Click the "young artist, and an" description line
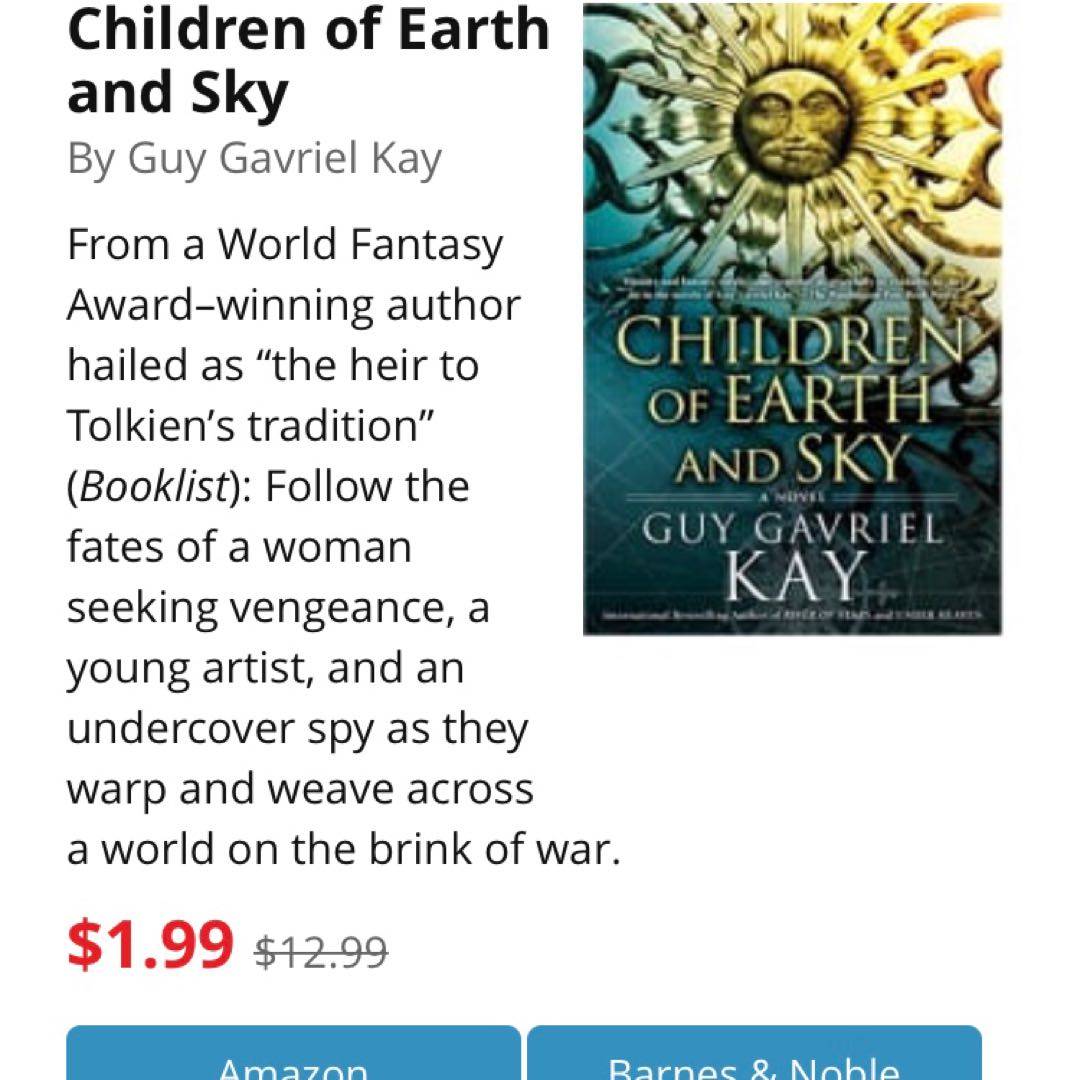 point(265,668)
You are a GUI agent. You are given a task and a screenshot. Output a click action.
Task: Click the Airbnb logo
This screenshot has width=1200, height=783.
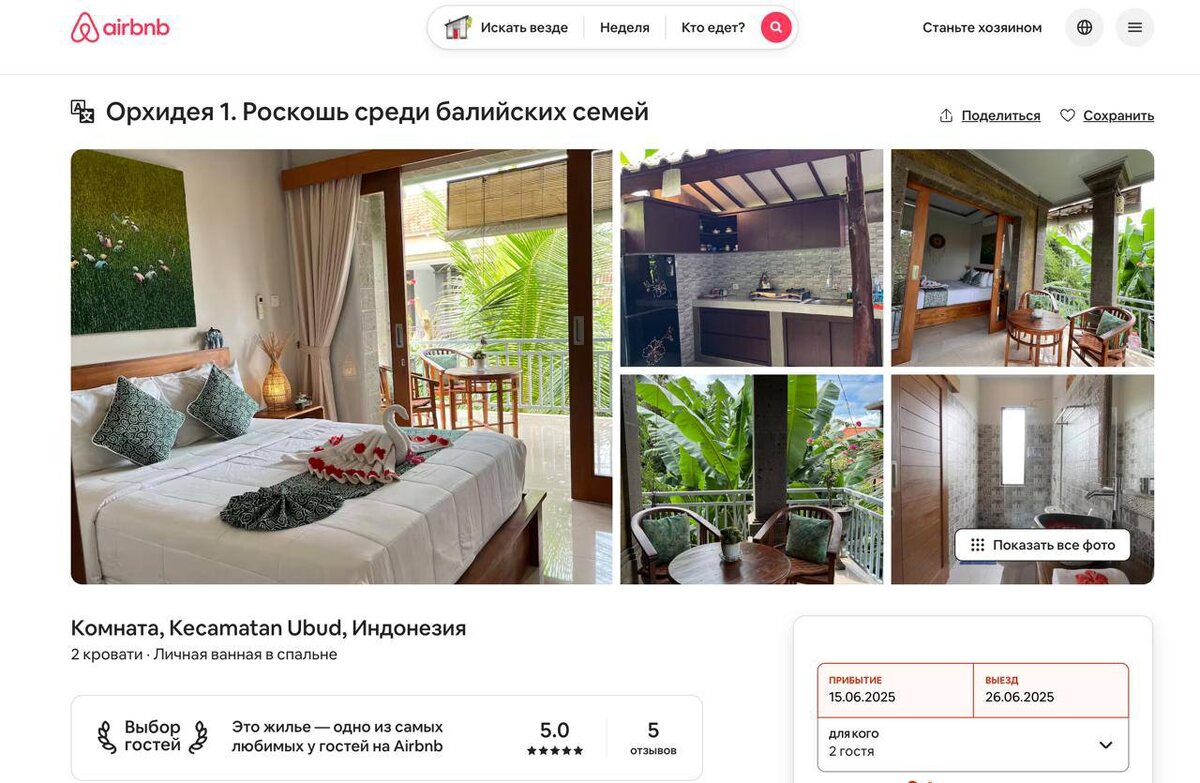pos(120,27)
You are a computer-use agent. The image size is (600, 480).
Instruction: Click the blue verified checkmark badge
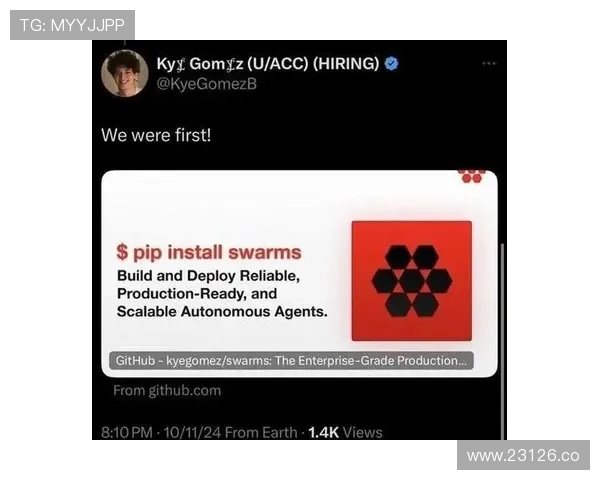(x=391, y=64)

- Your instructions: What is needed is an exact copy of the lines from the one containing "Instruction: Click the" through the last line of the records, with every picture left out.

- Expected output:
Instruction: Click the blue verified checkmark badge
(x=391, y=64)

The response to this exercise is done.